Book Review: The 1918 Flu Pandemic: Core Events of a Worldwide Outbreak
From Capstone Press’s What Went Wrong Series
Author: John Micklos, Jr.

At 32 pages, Micklos’ book about Spanish influenza is aimed at middle grade readers. Short chunks of text make The 1918 Flu Pandemic readable without sacrificing interest or information. Photographs from the era and illustrations are plentiful, and both captions on photographs and fact sidebars contribute even more details about Spanish influenza.

The book is organized into four chapters that explain how Spanish influenza spread in 1918: how normal, seasonal flu outbreaks happen, the deadly and extreme symptoms of Spanish influenza, the lack of a cure, the incredible numbers of victims, and how public health officials dealt with the pandemic. The comparisons to other deadly plagues like smallpox, the Black Plague, and AIDS illustrate how Spanish influenza belongs in the list of great and deadly pandemics.

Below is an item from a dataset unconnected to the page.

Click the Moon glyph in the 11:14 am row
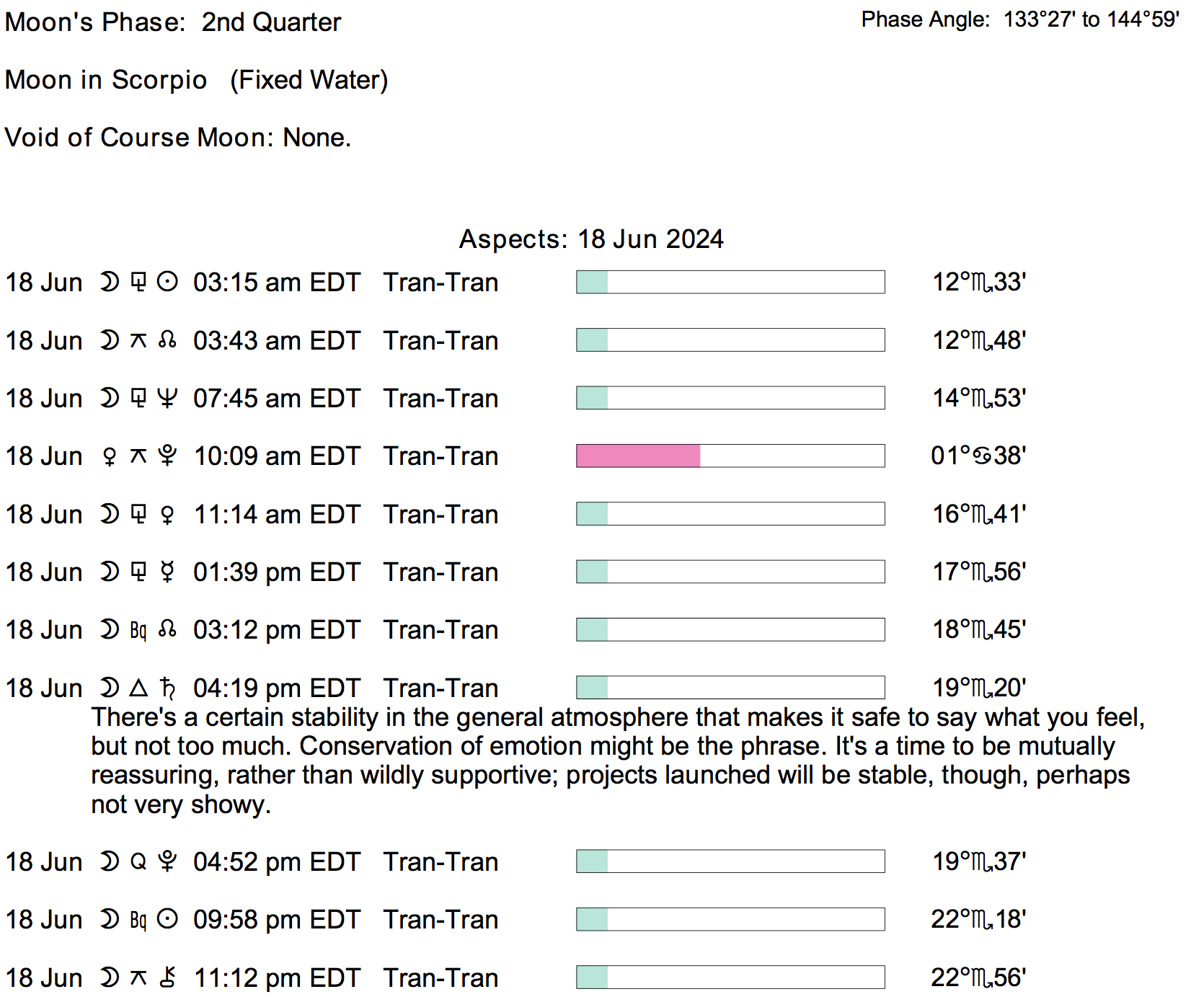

Some interesting facts I didn’t know:
Farmers who raise pigs and chickens keep the two animals separated on different parts of their farms. This can help prevent bird flu from transferring to pigs, and vice-versa thus lowering the chances to developing a new flu strain that can be transferred to humans.

Typically, the flu virus attaches to either the upper respiratory system (nose and throat) or the lungs. But in the case of the Spanish influenza, the virus attacked both upper and lower respiratory systems.

Other facts I knew that still astound me:
The shear number of people who caught the disease and subsequently died still amazes me. One in four people in the United States caught the flu. Of those Americans struck with Spanish influenza, 675,000 died of the disease. Put another way, seasonal flu typically kills one person in a thousand, but Spanish influenza killed one in fifty. Imagine if there are 100 kids in your fourth grade at your school. Twenty-five would catch the flu, and two of those kids would die. Some experts think as many as 40 million people died worldwide. More people died from influenza in 1918 and 1919 than died in World War I. Micklos quotes flu historian, Alfred Crosby, “1918 [was] the deadliest year in human history.” (p. 27)

Although written for the middle grade audience, adult readers will be surprised by the scope of the pandemic, and students doing research papers will find John Micklos’ The 1918 Flu Pandemic: Core Events of a Worldwide Outbreak to be an interesting, concise, and painless way to gather the basics of Spanish influenza.